- Source data -

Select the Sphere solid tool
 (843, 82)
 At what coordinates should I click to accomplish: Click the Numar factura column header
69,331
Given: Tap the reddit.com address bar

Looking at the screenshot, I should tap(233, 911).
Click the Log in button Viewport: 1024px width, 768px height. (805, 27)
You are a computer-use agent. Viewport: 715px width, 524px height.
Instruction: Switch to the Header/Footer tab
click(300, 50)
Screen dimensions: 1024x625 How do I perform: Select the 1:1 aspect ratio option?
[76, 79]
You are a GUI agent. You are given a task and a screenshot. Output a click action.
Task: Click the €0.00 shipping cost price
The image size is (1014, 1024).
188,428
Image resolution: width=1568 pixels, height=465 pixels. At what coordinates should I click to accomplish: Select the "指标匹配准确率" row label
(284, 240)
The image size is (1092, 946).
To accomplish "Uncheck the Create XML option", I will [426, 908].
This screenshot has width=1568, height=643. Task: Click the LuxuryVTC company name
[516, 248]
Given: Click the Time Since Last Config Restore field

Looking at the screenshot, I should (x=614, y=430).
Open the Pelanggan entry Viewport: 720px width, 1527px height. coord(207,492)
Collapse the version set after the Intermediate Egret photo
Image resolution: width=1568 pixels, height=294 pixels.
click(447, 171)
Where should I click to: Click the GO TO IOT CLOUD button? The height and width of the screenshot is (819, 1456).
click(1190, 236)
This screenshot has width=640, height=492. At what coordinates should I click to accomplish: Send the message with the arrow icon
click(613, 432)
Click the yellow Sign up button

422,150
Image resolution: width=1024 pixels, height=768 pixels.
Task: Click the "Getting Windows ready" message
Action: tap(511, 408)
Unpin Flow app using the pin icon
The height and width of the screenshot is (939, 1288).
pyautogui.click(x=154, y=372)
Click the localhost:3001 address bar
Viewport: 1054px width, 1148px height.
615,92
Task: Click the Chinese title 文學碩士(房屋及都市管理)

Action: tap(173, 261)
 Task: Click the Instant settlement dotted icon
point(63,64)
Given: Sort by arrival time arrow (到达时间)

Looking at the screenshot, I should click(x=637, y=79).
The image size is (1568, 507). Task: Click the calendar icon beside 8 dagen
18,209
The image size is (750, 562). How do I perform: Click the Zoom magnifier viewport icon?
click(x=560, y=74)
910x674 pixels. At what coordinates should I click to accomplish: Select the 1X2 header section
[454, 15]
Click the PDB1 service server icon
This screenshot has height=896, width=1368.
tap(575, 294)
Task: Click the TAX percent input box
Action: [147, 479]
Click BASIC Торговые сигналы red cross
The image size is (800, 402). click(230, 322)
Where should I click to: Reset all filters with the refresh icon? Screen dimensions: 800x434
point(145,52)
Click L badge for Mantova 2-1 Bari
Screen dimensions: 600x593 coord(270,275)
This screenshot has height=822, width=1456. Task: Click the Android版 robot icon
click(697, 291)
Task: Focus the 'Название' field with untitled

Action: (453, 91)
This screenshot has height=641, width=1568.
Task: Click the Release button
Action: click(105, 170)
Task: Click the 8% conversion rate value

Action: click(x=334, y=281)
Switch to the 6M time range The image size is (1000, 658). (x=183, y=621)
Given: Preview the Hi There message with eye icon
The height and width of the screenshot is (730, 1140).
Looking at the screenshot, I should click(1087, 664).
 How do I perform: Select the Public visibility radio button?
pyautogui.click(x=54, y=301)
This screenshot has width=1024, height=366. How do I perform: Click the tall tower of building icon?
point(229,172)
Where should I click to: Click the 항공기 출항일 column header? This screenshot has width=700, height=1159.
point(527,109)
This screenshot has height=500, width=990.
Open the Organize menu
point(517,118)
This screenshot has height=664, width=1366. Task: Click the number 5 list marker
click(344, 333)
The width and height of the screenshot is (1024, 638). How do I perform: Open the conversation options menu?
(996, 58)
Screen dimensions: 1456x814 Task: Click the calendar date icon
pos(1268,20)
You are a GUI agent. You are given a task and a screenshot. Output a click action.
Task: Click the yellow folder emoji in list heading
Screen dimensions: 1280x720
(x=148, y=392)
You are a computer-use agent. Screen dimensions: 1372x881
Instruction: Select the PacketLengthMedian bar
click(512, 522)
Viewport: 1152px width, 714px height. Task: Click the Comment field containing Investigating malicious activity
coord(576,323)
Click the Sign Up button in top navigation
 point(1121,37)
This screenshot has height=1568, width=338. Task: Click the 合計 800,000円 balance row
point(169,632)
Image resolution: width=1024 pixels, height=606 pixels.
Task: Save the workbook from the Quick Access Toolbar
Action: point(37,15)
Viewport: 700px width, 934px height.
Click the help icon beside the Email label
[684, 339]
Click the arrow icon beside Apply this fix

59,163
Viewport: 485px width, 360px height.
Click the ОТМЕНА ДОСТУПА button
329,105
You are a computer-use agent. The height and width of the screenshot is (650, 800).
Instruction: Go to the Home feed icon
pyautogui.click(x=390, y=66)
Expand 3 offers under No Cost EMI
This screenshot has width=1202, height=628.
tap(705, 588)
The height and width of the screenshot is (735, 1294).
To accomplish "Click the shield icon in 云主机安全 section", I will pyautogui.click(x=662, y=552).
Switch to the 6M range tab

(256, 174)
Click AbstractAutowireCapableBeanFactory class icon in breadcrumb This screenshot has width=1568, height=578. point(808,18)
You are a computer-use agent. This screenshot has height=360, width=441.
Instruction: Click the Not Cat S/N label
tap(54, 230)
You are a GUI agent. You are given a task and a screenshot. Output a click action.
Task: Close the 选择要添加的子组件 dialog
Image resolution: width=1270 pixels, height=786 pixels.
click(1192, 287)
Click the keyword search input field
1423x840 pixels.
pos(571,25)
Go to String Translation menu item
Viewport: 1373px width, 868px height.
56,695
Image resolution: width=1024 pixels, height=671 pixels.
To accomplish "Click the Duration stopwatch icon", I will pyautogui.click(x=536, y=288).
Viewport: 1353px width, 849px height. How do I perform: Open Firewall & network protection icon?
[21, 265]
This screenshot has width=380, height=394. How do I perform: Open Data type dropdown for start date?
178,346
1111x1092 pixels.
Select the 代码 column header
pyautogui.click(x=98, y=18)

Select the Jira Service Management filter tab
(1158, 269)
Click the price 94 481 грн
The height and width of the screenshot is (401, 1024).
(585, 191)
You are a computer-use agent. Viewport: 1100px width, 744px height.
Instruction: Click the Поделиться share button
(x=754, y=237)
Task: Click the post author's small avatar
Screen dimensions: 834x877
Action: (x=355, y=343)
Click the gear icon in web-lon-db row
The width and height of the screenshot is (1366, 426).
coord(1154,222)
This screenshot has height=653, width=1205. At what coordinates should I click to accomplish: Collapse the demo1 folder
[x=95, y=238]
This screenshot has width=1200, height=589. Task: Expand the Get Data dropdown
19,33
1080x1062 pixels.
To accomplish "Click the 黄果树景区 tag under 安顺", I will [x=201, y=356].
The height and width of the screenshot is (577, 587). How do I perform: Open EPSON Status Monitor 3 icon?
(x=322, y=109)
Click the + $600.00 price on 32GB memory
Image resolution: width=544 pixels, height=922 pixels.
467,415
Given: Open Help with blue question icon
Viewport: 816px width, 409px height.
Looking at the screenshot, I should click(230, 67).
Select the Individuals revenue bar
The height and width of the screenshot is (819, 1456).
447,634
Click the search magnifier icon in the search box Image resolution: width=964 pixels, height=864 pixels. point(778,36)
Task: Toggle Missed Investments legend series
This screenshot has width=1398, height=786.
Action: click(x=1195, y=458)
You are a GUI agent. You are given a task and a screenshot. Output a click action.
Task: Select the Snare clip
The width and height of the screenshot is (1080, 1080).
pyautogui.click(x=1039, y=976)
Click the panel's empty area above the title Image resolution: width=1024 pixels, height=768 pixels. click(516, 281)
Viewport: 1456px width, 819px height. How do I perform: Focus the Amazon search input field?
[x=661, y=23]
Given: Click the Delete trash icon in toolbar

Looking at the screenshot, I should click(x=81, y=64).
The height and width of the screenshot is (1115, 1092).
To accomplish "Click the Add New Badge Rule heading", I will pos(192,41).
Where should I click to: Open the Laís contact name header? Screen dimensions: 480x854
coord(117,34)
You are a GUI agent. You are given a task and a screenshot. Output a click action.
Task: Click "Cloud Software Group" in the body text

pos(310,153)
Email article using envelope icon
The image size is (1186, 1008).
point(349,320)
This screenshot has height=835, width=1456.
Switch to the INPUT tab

- Aim of the exercise -
Give the number of lines in the listing above that contain "heading", and nothing else.

- Answer box -
2